= John Alleyn (mercer) =

English merchant and politician

Sir John Alleyn (sometimes Alleyne; died 1544) was an English merchant and politician who served two terms as Lord Mayor of London.

== Family ==
John Alleyn was the eldest son of Richard Alleyn of Thaxted. He had two brothers, Christopher and John; it was not unknown at this time for families to have two sons with the same given name. His brothers both married daughters (and co-heirs) of Giles Leigh of Walton Leigh.

== Career ==
Alleyn became a successful mercer in London, where he was elected as one of the Sheriffs of London in 1518. He was elected to his first term as Lord Mayor in 1525, and to a second term in 1535. He was later chosen to join the Privy Council of King Henry VIII. He was one of the principal benefactors of the 16th-century rebuilding of the Hospital of St Thomas of Acre, where he was later interred.

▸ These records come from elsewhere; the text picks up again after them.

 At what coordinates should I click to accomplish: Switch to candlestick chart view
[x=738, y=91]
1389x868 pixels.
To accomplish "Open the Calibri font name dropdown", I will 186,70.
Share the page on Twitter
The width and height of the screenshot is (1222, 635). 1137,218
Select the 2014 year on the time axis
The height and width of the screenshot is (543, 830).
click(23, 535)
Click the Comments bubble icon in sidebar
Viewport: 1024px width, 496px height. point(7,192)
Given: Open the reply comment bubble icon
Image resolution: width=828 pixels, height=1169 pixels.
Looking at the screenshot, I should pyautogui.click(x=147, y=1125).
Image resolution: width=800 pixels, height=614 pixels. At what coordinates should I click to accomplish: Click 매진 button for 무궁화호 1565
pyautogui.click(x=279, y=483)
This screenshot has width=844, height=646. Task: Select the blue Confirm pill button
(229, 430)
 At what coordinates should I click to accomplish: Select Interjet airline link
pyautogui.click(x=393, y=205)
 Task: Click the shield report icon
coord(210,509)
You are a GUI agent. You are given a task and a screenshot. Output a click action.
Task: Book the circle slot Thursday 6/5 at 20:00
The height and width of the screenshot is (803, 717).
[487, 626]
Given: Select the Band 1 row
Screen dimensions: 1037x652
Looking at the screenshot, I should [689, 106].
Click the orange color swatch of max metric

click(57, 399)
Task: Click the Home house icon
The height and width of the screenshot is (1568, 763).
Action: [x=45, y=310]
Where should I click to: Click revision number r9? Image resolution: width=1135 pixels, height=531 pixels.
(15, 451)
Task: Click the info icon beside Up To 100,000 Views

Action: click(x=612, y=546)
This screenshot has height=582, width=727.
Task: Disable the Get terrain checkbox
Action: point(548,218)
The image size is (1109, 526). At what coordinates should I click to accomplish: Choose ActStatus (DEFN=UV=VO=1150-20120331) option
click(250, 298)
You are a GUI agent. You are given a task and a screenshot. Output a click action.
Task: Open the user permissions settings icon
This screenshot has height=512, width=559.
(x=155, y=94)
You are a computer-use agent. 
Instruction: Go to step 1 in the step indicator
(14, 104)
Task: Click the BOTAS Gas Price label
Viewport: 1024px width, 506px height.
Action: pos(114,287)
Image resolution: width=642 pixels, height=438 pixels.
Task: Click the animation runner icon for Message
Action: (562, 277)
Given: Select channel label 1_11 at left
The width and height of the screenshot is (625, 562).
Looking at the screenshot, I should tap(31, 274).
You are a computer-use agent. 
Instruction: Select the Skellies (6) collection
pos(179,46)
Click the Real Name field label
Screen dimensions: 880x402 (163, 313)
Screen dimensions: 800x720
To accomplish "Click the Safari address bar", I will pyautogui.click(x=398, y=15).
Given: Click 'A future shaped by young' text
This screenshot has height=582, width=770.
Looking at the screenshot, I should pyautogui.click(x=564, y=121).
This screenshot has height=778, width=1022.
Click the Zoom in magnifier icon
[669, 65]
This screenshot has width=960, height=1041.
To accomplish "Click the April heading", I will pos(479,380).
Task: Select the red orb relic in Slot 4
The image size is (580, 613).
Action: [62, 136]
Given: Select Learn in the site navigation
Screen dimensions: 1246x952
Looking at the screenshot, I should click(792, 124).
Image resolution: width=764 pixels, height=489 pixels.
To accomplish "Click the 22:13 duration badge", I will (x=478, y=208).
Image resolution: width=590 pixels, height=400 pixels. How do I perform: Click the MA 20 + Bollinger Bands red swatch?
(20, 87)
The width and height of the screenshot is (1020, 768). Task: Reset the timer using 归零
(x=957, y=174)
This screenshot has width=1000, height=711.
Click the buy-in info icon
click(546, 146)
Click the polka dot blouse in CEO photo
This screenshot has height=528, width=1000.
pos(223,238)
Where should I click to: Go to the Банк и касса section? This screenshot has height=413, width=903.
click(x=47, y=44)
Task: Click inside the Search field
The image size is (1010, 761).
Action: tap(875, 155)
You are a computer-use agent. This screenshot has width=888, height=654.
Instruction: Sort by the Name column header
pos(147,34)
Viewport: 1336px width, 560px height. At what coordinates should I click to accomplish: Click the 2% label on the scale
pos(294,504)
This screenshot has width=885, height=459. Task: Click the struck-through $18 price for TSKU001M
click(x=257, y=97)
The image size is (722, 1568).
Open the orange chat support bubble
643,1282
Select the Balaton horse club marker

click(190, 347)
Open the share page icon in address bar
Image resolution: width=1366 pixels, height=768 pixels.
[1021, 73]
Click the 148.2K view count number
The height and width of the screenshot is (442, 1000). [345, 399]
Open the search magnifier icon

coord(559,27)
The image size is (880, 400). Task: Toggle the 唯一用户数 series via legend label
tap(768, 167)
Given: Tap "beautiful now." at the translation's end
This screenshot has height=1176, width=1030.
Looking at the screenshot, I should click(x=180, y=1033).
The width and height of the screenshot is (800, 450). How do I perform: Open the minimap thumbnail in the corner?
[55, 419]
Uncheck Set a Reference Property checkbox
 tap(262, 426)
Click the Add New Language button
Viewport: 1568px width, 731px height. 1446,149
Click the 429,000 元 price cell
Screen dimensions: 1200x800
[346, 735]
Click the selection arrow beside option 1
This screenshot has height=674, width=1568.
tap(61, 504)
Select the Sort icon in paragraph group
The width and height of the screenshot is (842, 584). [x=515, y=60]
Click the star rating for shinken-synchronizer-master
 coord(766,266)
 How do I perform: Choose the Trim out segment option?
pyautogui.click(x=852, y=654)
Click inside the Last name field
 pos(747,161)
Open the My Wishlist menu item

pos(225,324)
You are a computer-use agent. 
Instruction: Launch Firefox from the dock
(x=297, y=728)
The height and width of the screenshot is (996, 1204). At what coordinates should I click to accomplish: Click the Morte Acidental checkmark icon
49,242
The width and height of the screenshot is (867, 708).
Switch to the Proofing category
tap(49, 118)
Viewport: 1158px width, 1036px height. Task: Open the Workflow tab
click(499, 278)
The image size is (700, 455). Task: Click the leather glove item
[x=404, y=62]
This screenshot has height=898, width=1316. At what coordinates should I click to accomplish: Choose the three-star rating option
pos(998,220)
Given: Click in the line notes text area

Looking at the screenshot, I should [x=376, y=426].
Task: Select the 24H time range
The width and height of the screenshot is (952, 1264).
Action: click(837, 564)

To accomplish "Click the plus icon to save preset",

He also left a rich golden collar to be worn by Lord Mayors of London.

== Death and legacy ==
Alleyn died in 1544 and was buried at a chapel which he had built in St Thomas Acres. He had no legitimate children, but he did have two illegitimate sons and one daughter. The elder son, Christopher Alleyn, inherited sufficient wealth to secure his status in society, becoming a Member of Parliament and marrying a daughter of William Paget, 1st Baron Paget. Part of Alleyn's estate went to his brother John Alleyn, junior, ancestor of the Alleyn baronets.